Understanding Token Distribution Models in Early-Stage Businesses

Post on 31 March 2022 by Jonas Vetterle

At Moonfire, we spend a lot of time reading whitepapers and pitch decks for past and upcoming web3 businesses. When evaluating a business, we’re often interested in how the initial pool of tokens is distributed among different stakeholders, what rights derive from holding a token, and how token allocations are vesting and over what time period. As investors, these are all crucial points to consider because they can have important impacts on incentives structures and ultimately the long-term success of a project.

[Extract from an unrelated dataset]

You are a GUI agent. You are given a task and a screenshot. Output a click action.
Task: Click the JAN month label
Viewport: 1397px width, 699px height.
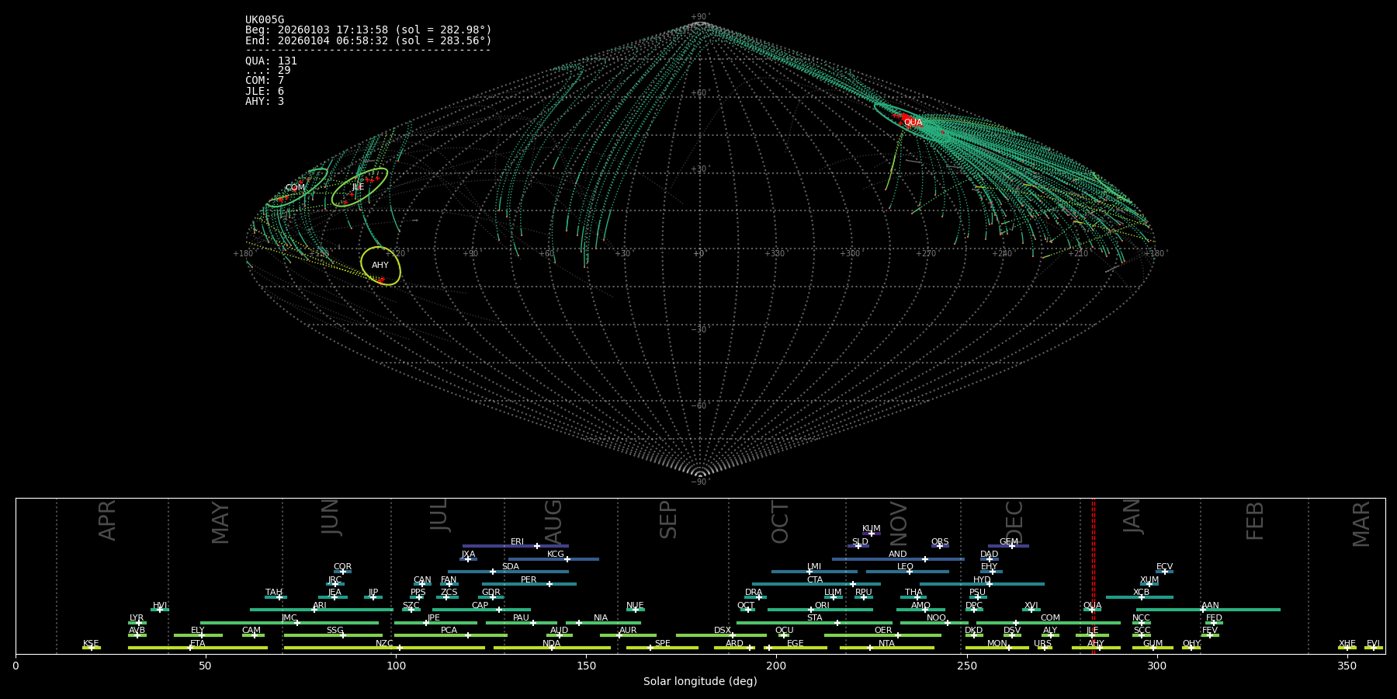coord(1132,516)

Tokenomics is about trade-offs and incentives

One of the more obvious trade-offs is how tokens are distributed between the team, investors and the community. Does a certain token distribution encourage the team to take long-term positive decisions for the project? Or does the vesting schedule allow for a quick pump-and-dump scheme?

More subtle trade-offs arise when thinking about how tokens are distributed among the community. Airdrops are a great way of rewarding early adopters. Similarly, staking rewards and high liquidity provision incentives with enormous return rates are commonplace in the early stages of a project to increase adoption. However, what happens when this leads to a very skewed distribution with few community members holding most of the tokens? And furthermore, is it beneficial for the project if early adopters are rewarded greatly through token accumulation and value appreciation, leaving late adopters with high entry barriers?

There are theoretical answers to most of these questions. But, being a data-driven organisation, we love verifying hypotheses with real data. And as there was no good dataset available about this topic we decided to create one ourselves

Towards an open source code and data repository for Tokenomics research

Moonfire is excited to announce the v1 release of our open source Tokenomics code and data repository on GitHub. In its current form, the repository comprises data about token distributions of more than 60 gaming and DeFi projects. We envisage this number to grow substantially over time as new and exciting projects emerge. We are also releasing the code and the data with all sources instead of just a written report because we believe that this will increase the trust in the data and any analyses that derive from it (which we will also open source in our repository).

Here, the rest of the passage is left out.